ANALYSIS – As the Chinese poultry industry counts the cost of the recent avian flu outbreak there, a chicken in Arkansas has tested positive for another low-pathogenic bird flu virus. Even if the infection can be contained quickly - which is a real possibility - it could cost the US poultry industry dearly in terms of lost exports. A similar virus has been found on another farm in northern Germany recently. The situation in Mexico threatens to become out of control, as we have reported previously. When and where will it end?
Just a few months ago, bird flu was hitting the headlines in China as people were being affected by the avian influenza A(H7N9) virus. Over just a couple of months, the World Health Organization reported 132 laboratory-confirmed cases and 37 deaths. All the patients were infected in China and a broad range of ages; none had particularly close contact with live poultry and none of them passed the infection to other people.
The H7N9 virus was found to be most similar to one originating in birds – hence the ‘avian’ nomenclature – but it had low pathogenicity in poultry. Live chickens showed no symptoms and it was some time before a link with poultry could be found at all. Eventually, live bird markets in the key regions were closed temporarily.
Ten weeks on, there have been no further reports from the WHO of further human cases, and the live poultry markets have re-opened.

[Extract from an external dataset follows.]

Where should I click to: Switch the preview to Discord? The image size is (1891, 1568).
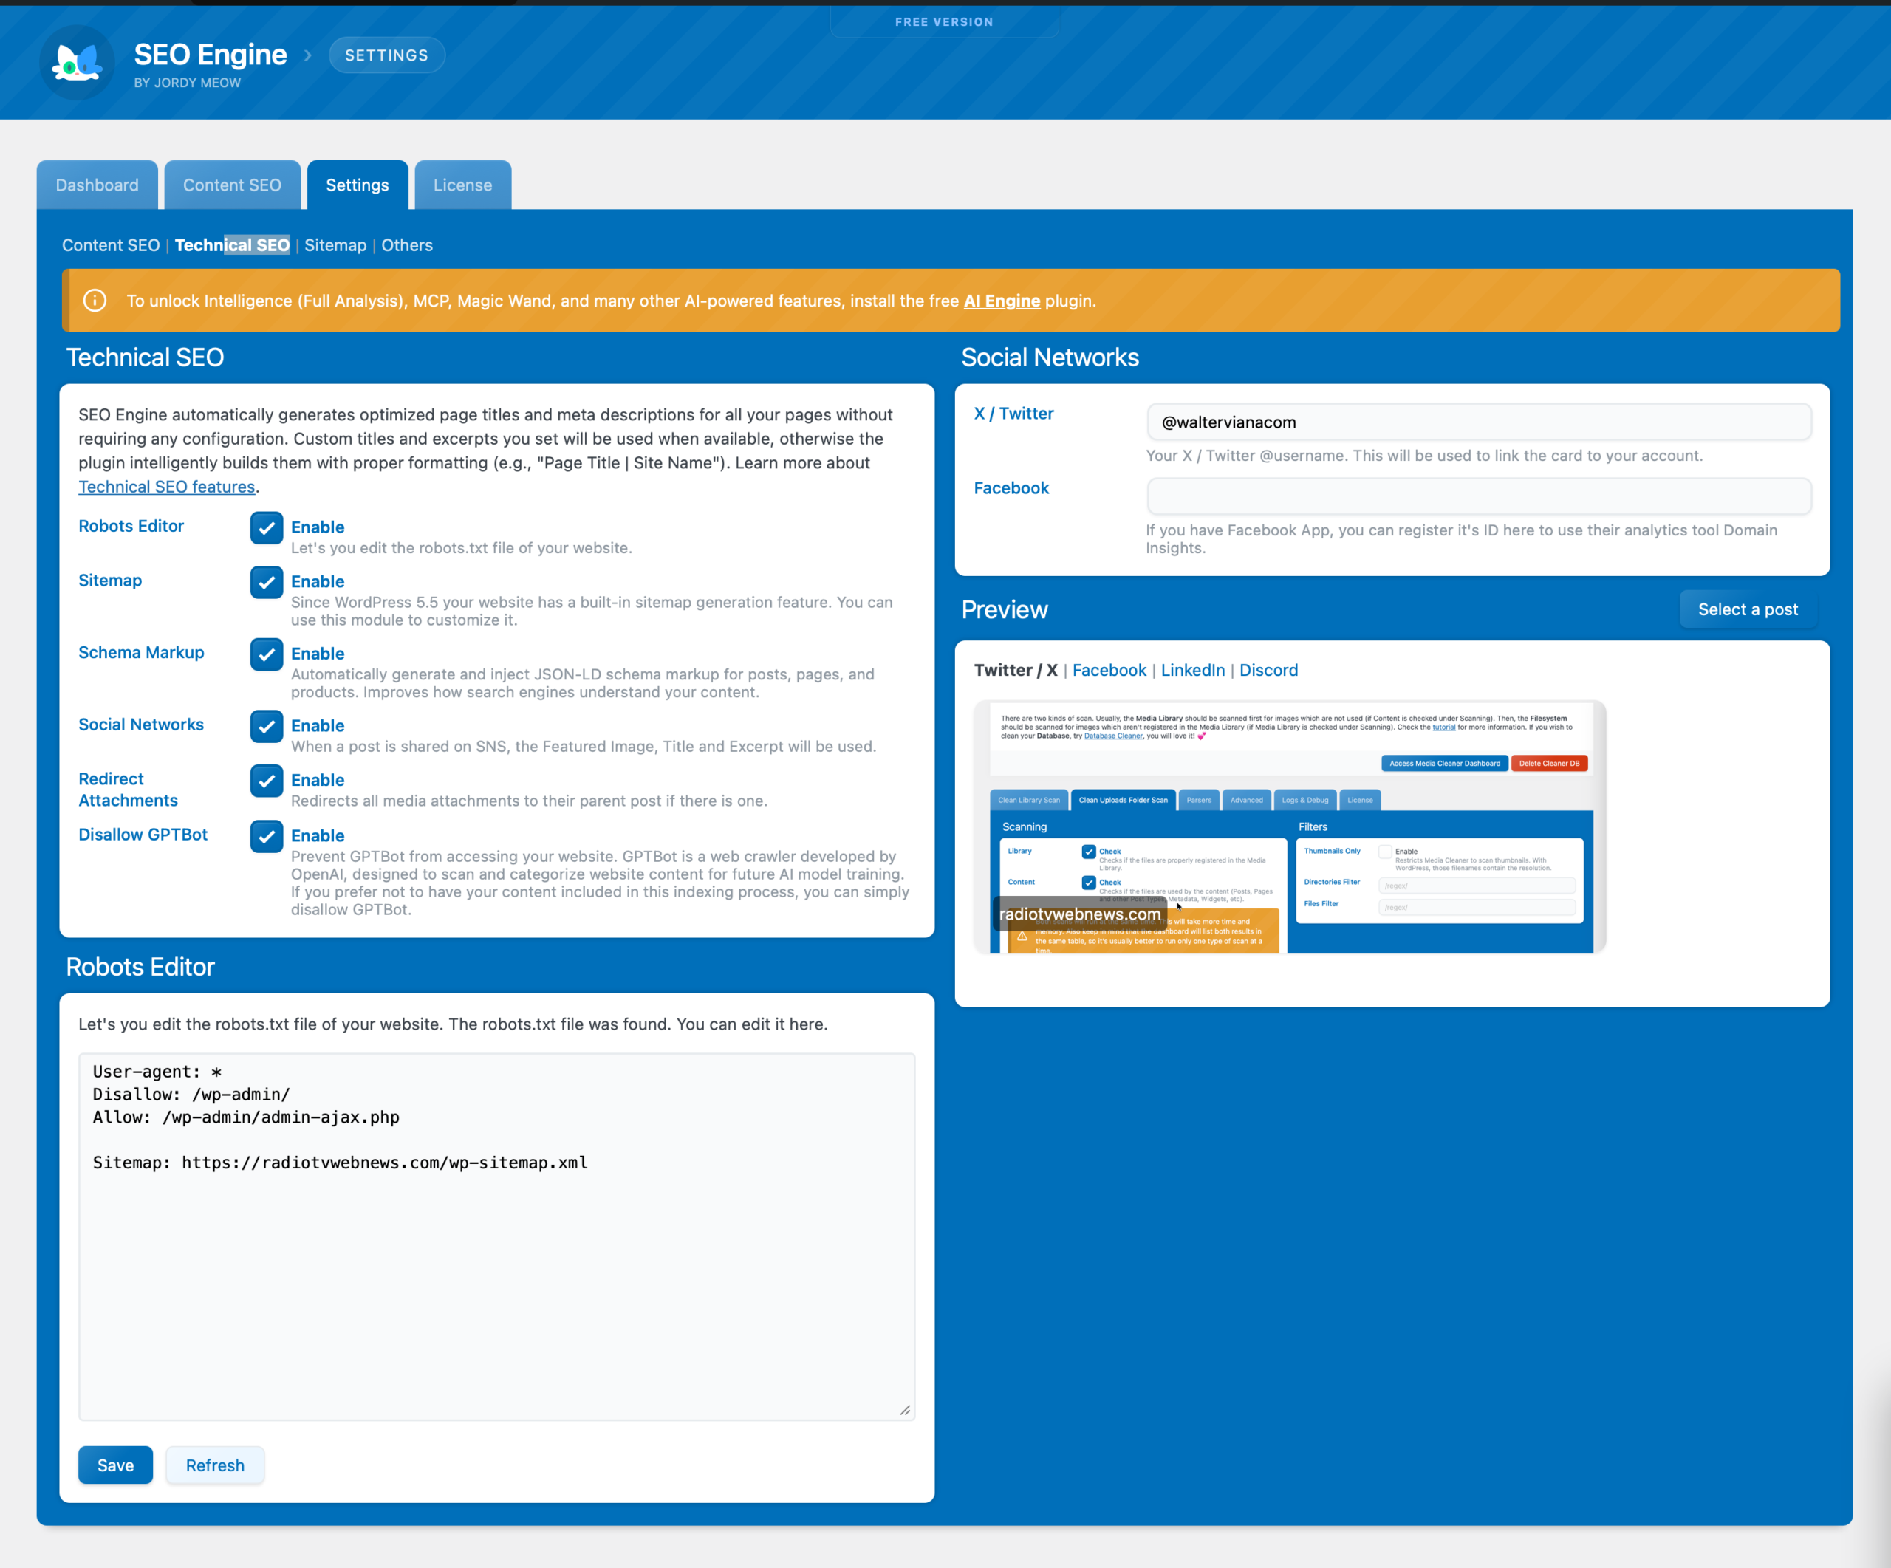pos(1268,670)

But what about the cost to the poultry industry? Last week, the Chinese government granted subsidies of 300 million yuan (CNY; US$48.54 million) to prop up the poultry sector as it struggles to recover.
The latest figures from the China Animal Agriculture Association indicate that the industry has recorded losses of more than CNY40 billion (US$6.5 billion, at the same rate) since the first outbreak in March.
And that from a disease that is reported to have killed not a single chicken, had a minimal effect on human health – however regrettable the cases are on an individual, human scale – and the production losses were confined to one country.
Now let us turn our attention to the US. On 18 June, it was confirmed that one chicken in Scott County, Arkansas, was infected with an avian influenza virus. State officials quarantined all poultry within a 6.2-mile radius around the infected bird's farm and the Arkansas Livestock and Poultry Commission has since confirmed that the chicken tested positive for H7N7, also a low-pathogenic virus to poultry.
There are no confirmed reports of the virus spreading – although it is said that one breeder flock has been destroyed as a precaution against further spread of the disease. Neither are there reports of humans becoming infected.
However, the US is the world’s no. 2 poultry meat exporter and Arkansas is one of the top broiler-growing states. Three countries - China, Japan and Russia - have announced they have halted imports from the state until the quarantine is lifted, which is likely to be after 90 days.
Even if no further cases occur, one virus-positive chicken could impact US broiler exports for some time and hence, the country’s industry.
It is probably no coincidence that since the virus was found in the US, Brazil and Argentina have had high-level talks over measures to keep poultry diseases out of their countries. Brazil is even producing leaflets for air passengers and poultry farmers to alert them to signs of disease.
No region is immune from the threat of avian flu. A second outbreak of the H7N7 low-pathogenic virus has been reported in Lower Saxony, one of Germany’s most important poultry-growing regions in the last week.
Avian flu can have, at best, huge ramifications for the poultry industry. We all need to be on our guard.